The forum thread included a link to Codeguys.rpc1.org, a repository of firmware patches for numerous LiteOn and Samsung optical drives, including the SH-S223. Often a firmware patch is a simple executable that, when launched, identifies your optical drive and updates it. The patch for the SH-S223 is actually a utility that lets you modify Samsung’s own latest firmware by offering a list of third-party features you can pick and choose from. One option was to remove Riplock from the firmware, so we tried that. But our drive performed exactly as before, taking more than 15 minutes to rip the movie disc. Next we tried patching the firmware with the option to increase the SH-S223’s dual-layer DVD read speed to 16x (from the official speed of 12x). This patch made a huge difference. Our movie disc copying time was cut almost in half to 8:13, surpassing all the other drives in this roundup. 






A firmware hack helped the Samsung SH-S223 save face, although it voids the drive’s warranty. 

Of course, we checked to verify that the file produced after the hack contained the same data as the file produced by the unhacked drive. (It did.) We also went a step further and tested the hacked Samsung with a well-worn Netflix DVD replete with minor nicks, smudges, and scratches, and the drive’s speedy performance held up. Again, it copied the disc in just a little over eight minutes and the file it produced was the same size as the file produced by the slowest DVD drive in the bunch. Still, it’s important to note that hacking a drive’s firmware does void the warranty.

Codeguys.rpc1.org also has a firmware patch for the Sony DDU1612 DVD-ROM in this roundup that purportedly increases the drive’s read speed, although in our tests, the patch did nothing to change the drive’s performance. We are unaware of any third-party firmware hacks for the other drives we tested. 
The Data Difference

We got to wondering if there was any difference in a drive’s performance when copying video files to a hard drive versus transferring data files. After querying drive vendors and also running our own tests, we found that there’s no pat answer. Plextor reps, for example, said video transfers would take longer due to processes involved with codecs, region restriction removal, CSS matters, etc., but when we tested the Plextor drive using a data disc made from the same video files of our earlier test, there was virtually no difference in transfer times. On the other hand, LG’s GH22LS30, which was woefully slow at video rips, took half the time (10:52) to copy the data. And yet LG’s Blu-ray offering, the GBW-H20L, took slightly longer to copy data (16:24).

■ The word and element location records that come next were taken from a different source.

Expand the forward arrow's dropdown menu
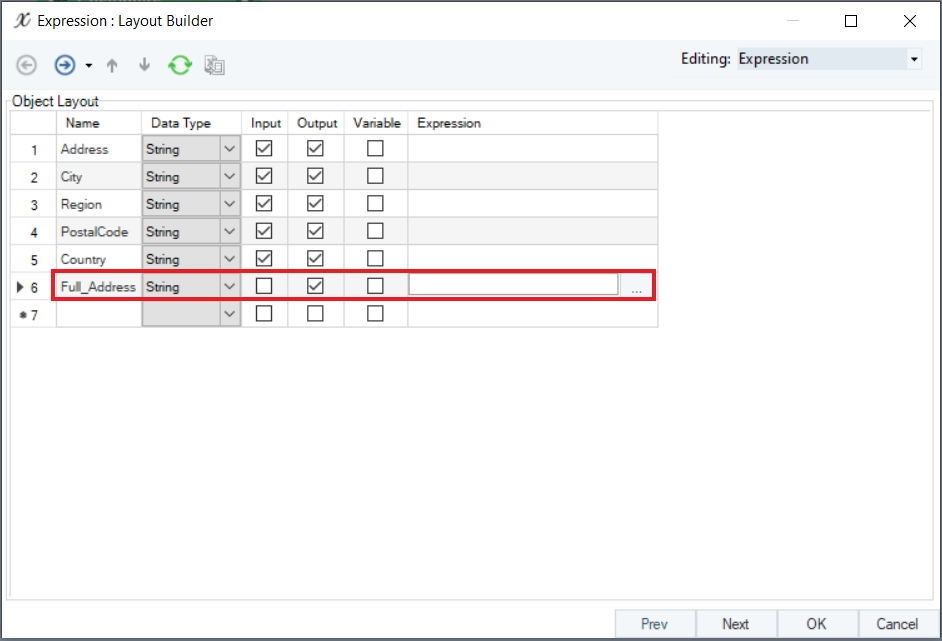The image size is (942, 641). (x=88, y=66)
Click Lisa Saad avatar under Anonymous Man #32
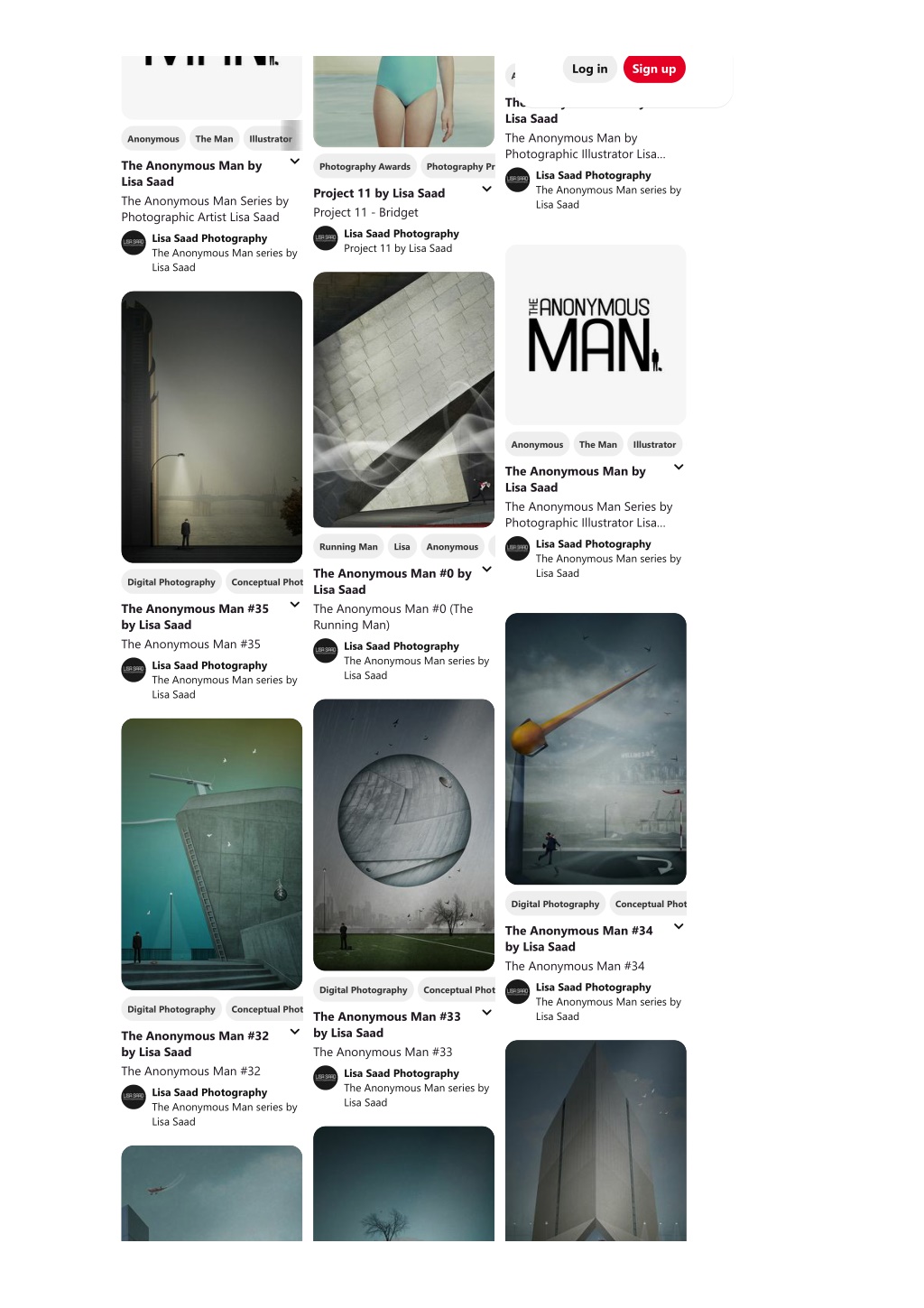Viewport: 924px width, 1308px height. pos(134,1097)
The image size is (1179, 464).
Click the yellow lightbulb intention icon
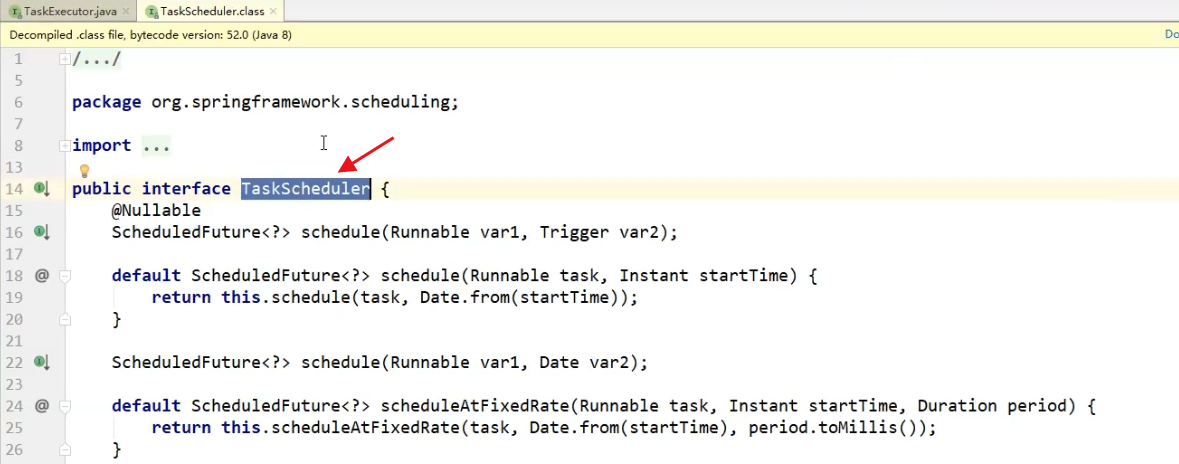(85, 171)
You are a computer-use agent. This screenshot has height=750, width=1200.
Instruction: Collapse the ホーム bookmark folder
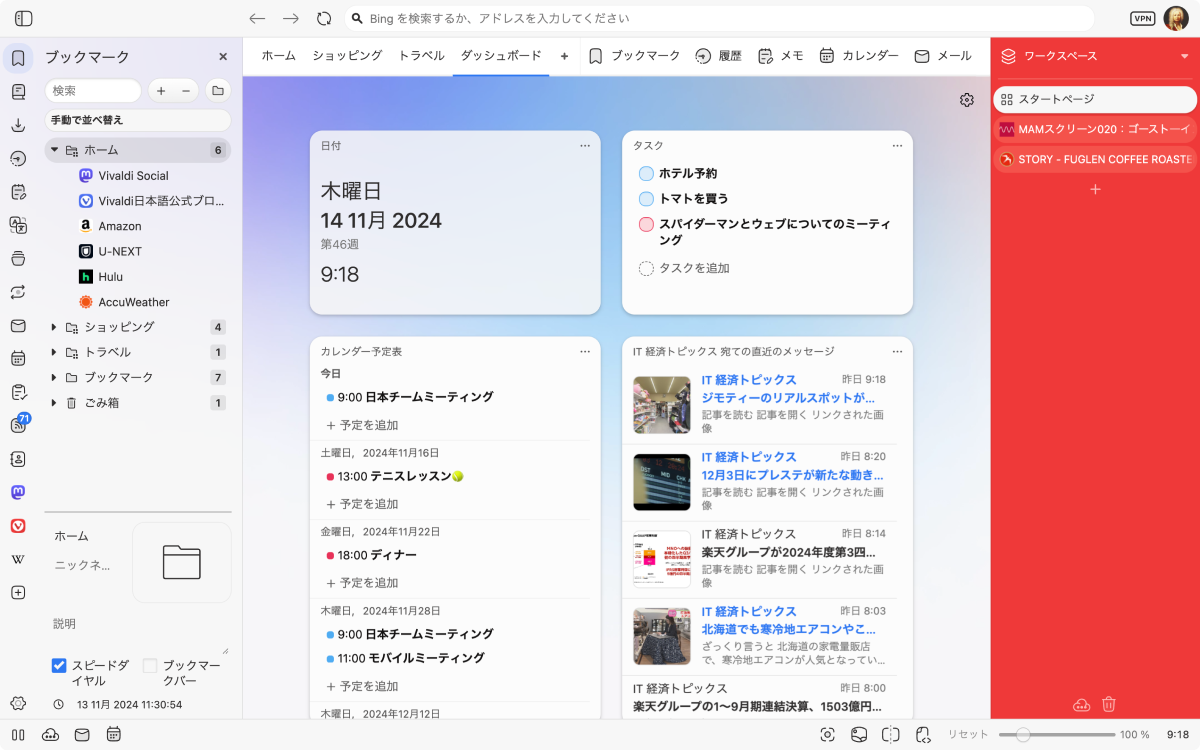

Asus reps told us there’s no difference between data and video reads and our experience with the Asus drive bore that out. Samsung reps wouldn’t comment on the matter, but our hacked SH-S223 was just as speedy with data as it was with video copying.

In the end, we decided that the only way to know for sure how fast a drive is at copying movies or data is to test it. Going forward, all of our optical drive reviews will include benchmarks for both."

Patch Utility for Samsung MTK based DVD Writers

Drive 	                           Average Copy  Time of 7.18GB 
                                         DL Movie Disc (min:sec) 
Samsung SH-S223	            15:26/8:13*
Plextor PX-850SA	            10:43 
Lite-On iHAS422   	            10:16
Lite-On DH-20A4P	            10:22
Sony-NEC AD-7200A	            10:38
Pioneer DVR-116DBK	            10:03
LG GH22LS30	                        20:24
Asus DRW-2014                         15:14
LG GBW-H20L (Blu-ray drive)	 15:19
Sony BWU-300S (Blu-ray drive)	 20:23
Sony DDU1612 DVD-ROM (2003)	 15:28/15:37*
Pioneer DVD-106S (1999)	 16:19

*Time after firmware patch.


I know it is long...

Edit: It, also, works on other drives; it succeeded on my SH-203N.


----------



## Carl2 (Mar 30, 2010)

I personaly like the Plexor, I had one ages ago, fast quite ect.  I was just looking at them not long ago. A little more expensive but nowadays it's a low cost item, not like the SSD's.
Carl2


----------